Mit Iana Salenko findet die Berliner „Giselle“ ihre nicht nur, aber auch erotisch stimmungsvolle Ausprägung, die der Existenz von wahrhaftiger Liebe unbedingt Recht gibt.

Welche Femme fatale verbirgt sich hinter den weißen Unschuldsschleiern!

Wieviel Seele bis in die Fingerspitzen! Aber auch wieviel Anziehungskraft in den Hüften!

Nur ein Mädchen, das die Sinnlichkeit nicht verleugnet, kann diese Kraft entfalten!

Die Stars und das Damen-Corps vom Staatsballett Berlin nach „Giselle“ beim begeisterten Schlussapplaus. Foto: Gisela Sonnenburg

Daniil Simkin als Albrecht ist glaubhaft davon verzaubert, und als sie direkt vor ihm im Boden verschwindet, aufrecht stehend mit vor der Brust gekreuzten Armen, schon ganz eine Wili, da bleibt ihm nur noch die Erinnerung.

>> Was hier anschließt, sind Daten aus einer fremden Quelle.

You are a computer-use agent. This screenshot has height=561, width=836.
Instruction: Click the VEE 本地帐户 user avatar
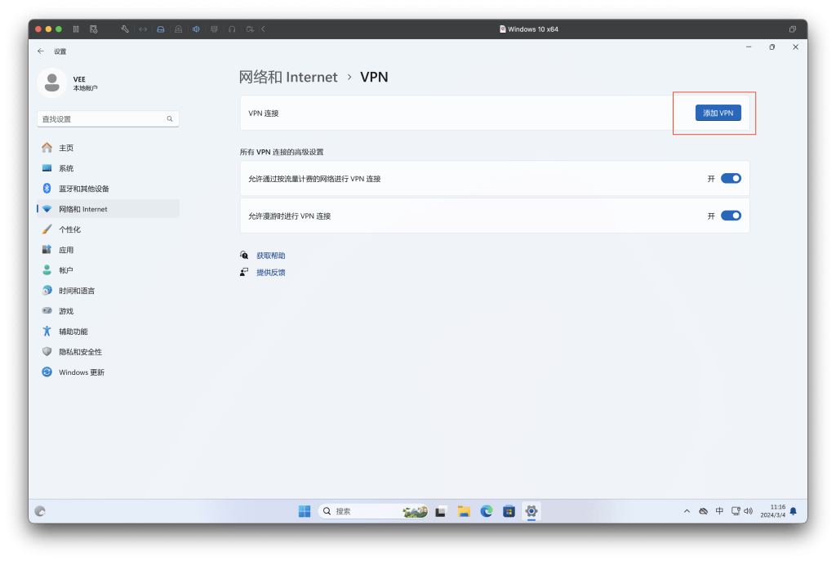tap(52, 83)
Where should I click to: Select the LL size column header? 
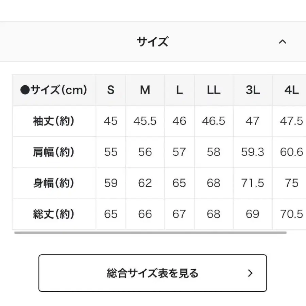pos(214,90)
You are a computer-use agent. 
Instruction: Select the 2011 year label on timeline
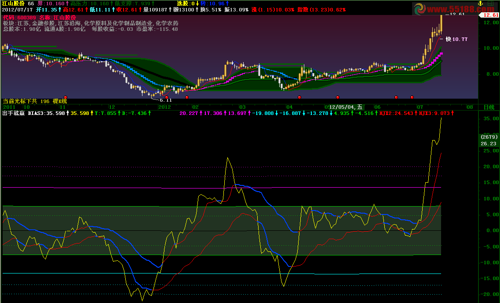pyautogui.click(x=9, y=107)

Mit den weißen Lilien im Arm, mit denen er zu ihrem Grabstein kam, kommt er ein letztes Mal auf uns zu, versonnen und dankbar, rührend und gerührt.

Und die Blumen, die zu Boden fallen, erzählen von all den Tränen der Frauen um jene hochgestellten Männer, die für eine Überwindung der Standesschranken nicht stark genug sind.